O ministro afirmou que “há uma dificuldade histórica, quase genética, que é a construção de uma megaestrutura de pensamentos, tradições, culturas e crenças que nós chamamos de patriarcado” e pontuou a hegemonia masculina em quase todas as áreas sociais, seja na família, nas religiões ou no trabalho. Para ele, muitas das ações, mesmo que de maneira inconsciente, são influenciadas pela cultura milenar. Schietti fez um apanhado da legislação histórica e citou casos marcantes, como o de Doca Street.
Perspectiva de gênero
Em seguida, a professora Regina Nogueira fez uma apresentação detalhada acerca do impacto da violência doméstica sobre o cérebro e seu agravamento em tempos de pandemia. Já a delegada e professora Eugênia Villa falou sobre a investigação policial e a perspectiva de gênero, enfocando principalmente o feminicídio. Segundo ela, o tipo penal traz duas perspectivas: a de violência doméstica familiar e a de violência de gênero. “Uma mulher que é assassinada vai ter sempre a rubrica do menosprezo e da discriminação”, afirmou.

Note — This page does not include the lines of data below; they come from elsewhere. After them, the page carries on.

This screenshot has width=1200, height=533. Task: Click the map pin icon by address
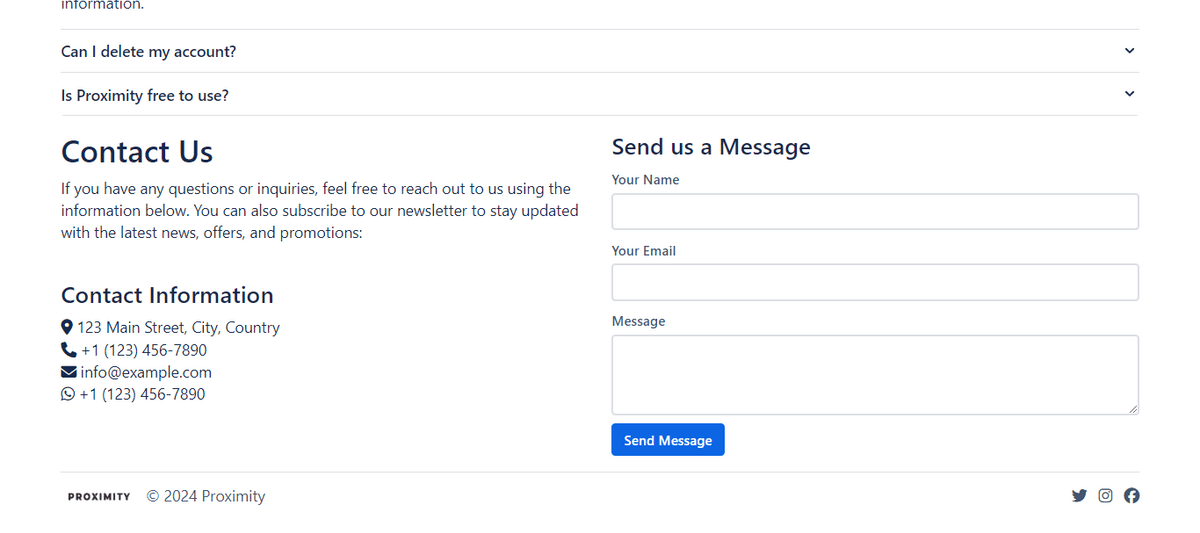point(67,327)
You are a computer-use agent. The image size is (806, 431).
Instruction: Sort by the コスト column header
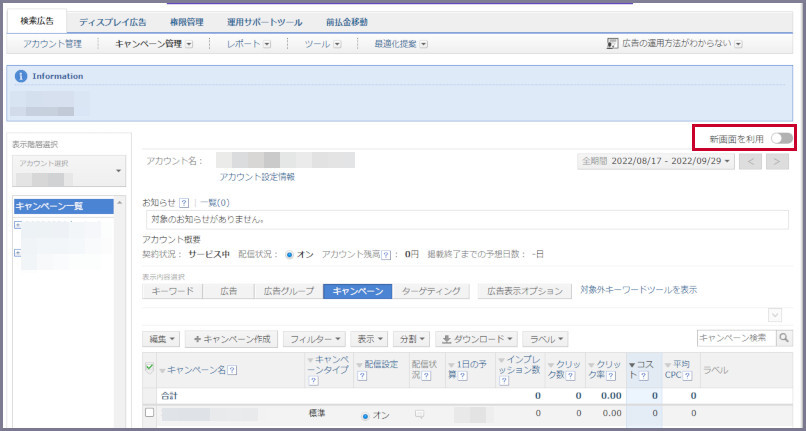644,369
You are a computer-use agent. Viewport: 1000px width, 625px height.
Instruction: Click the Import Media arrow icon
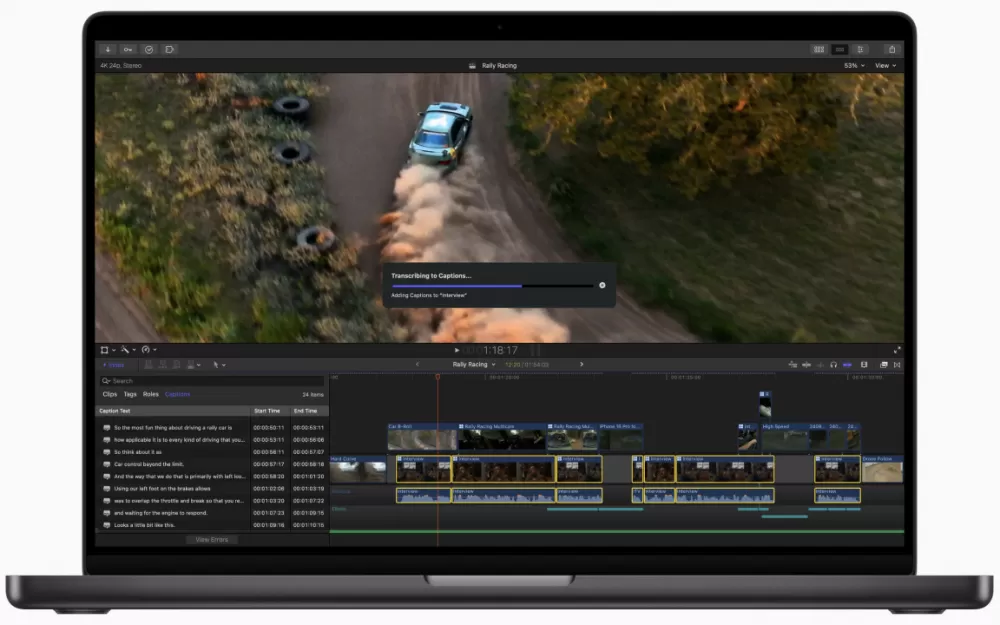pyautogui.click(x=107, y=49)
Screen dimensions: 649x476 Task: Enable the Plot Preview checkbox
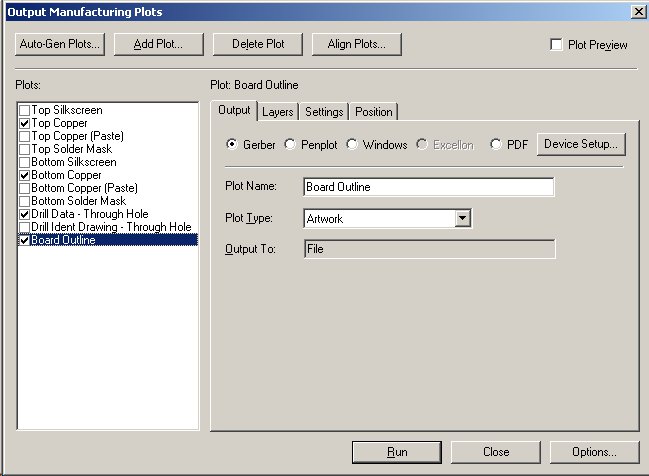(557, 45)
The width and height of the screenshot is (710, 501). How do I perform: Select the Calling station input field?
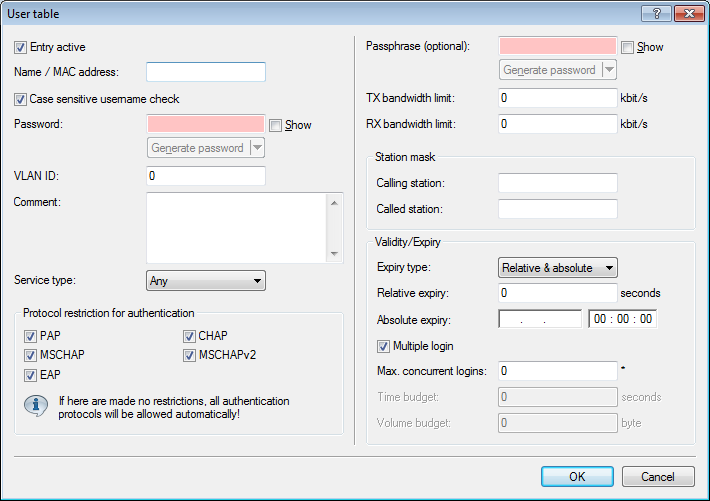(557, 183)
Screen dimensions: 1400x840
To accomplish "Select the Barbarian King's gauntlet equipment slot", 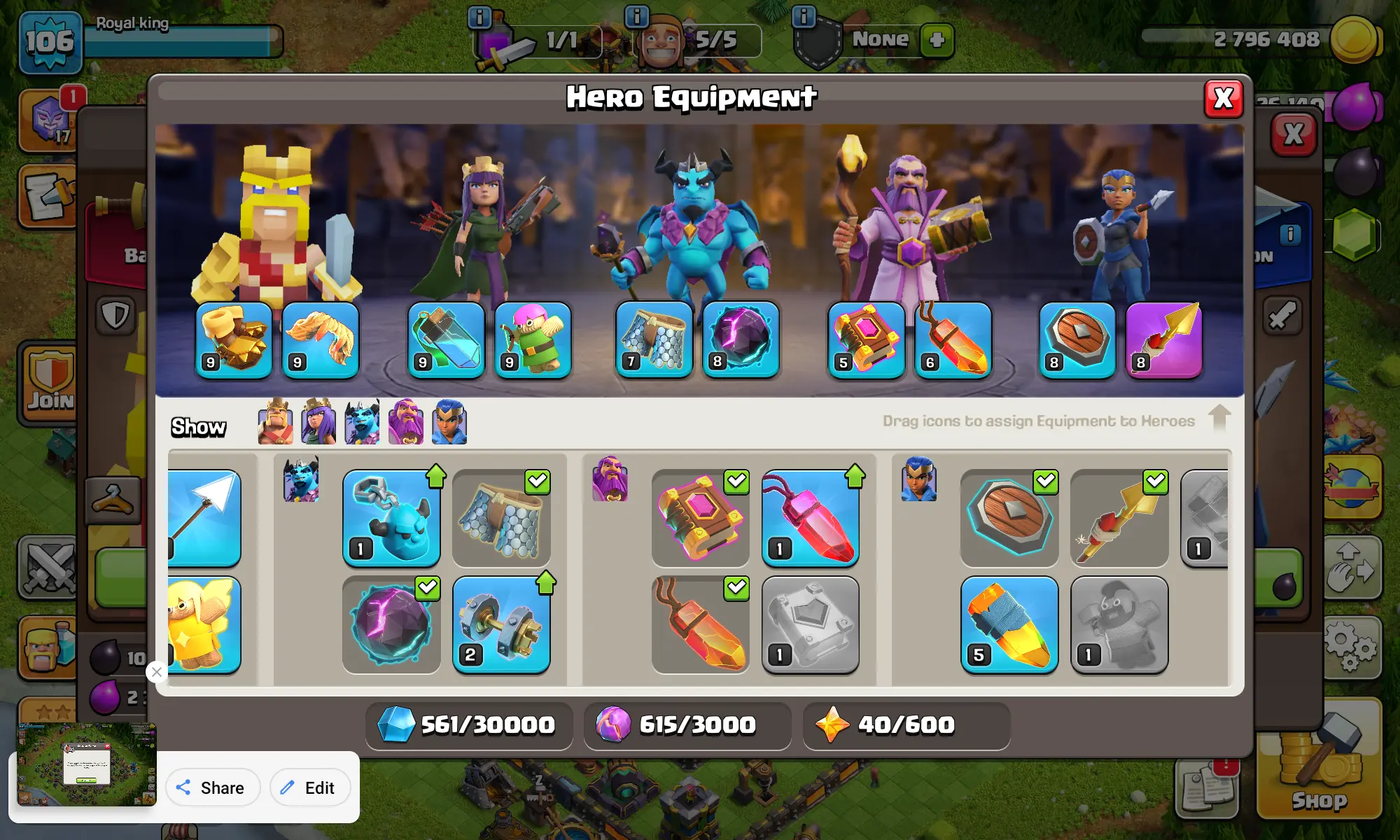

Encerrando a mesa, Rita Lima analisou a perspectiva de gênero e sua origem, destacando uma consequente estruturação de relações sociais e de poder nessas relações. A defensora pública afirmou que enquanto se fala de gênero como estruturante da sociedade brasileira, não é possível deixar de perceber a articulação com outros fatores, como raça e classe, que geram diferentes opressões e vulnerabilidades às mulheres que procuram a Justiça. Lima também tratou da perspectiva de gênero na atuação em crimes de natureza sexual.
Avanços e realidade
Presidente da mesa no terceiro módulo do webinário, a ministra Regina Helena Costa mediou as palestras de Assusete Magalhães, também ministra do STJ; Maria Cristiana Simões Amorim Ziouva, conselheira do CNJ, e Jacqueline Machado, juíza do Tribunal de Justiça do Mato Grosso do Sul (TJMS) e presidente do Fórum Nacional de Juízas e Juízes de Violência Doméstica (Fonavid).
A ministra falou sobre a repercussão da violência doméstica no Direito Público e fez um apanhado histórico das conquistas relativas aos direitos das mulheres. “Apesar de todos os avanços legislativos, a realidade demonstra que mudaram apenas as leis, não mudou a vida”. A ministra enfatizou que, segundo dados do CNJ, o Judiciário brasileiro terminou o ano de 2019 com um aumento de cerca de 10% das ações de violência doméstica, de quase 5% dos casos de feminicídio e de 20% quanto a medidas protetivas.
Magalhães, que trouxe várias jurisprudências atinentes ao gênero, fez questão de destacar que a violência contra a mulher é uma realidade que não se restringe ao Brasil, mas ocorre em todo o mundo. Para ela, em um momento de confinamento, com quase quatro bilhões de pessoas isoladas em suas casas, a proteção doméstica gera um perigo mortal. “É a chamada pandemia das sombras”, afirmou.
Uma pandemia dentro de outra pandemia
A conselheira Maria Cristina falou sobre o aumento dos casos de violência doméstica no período de isolamento, sem deixar de considerar a subnotificação nos episódios contra mulheres e meninas. Segundo ela, a orientação de isolamento pelos órgãos sanitários, ratificados por normas dos governos estaduais, pode ser a causa da subnotificação. “A vulnerabilidade da mulher nesse período está muito acentuada, não há dúvidas”, disse ao compartilhar possíveis métodos alternativos de denunciação.
Encerrando o webinário, a juíza Jacqueline Machado relatou a dificuldade estrutural e a importância da empatia para que as vítimas de violência doméstica possam alcançar a Justiça. “Temos uma pandemia de violência doméstica dentro de outra pandemia.”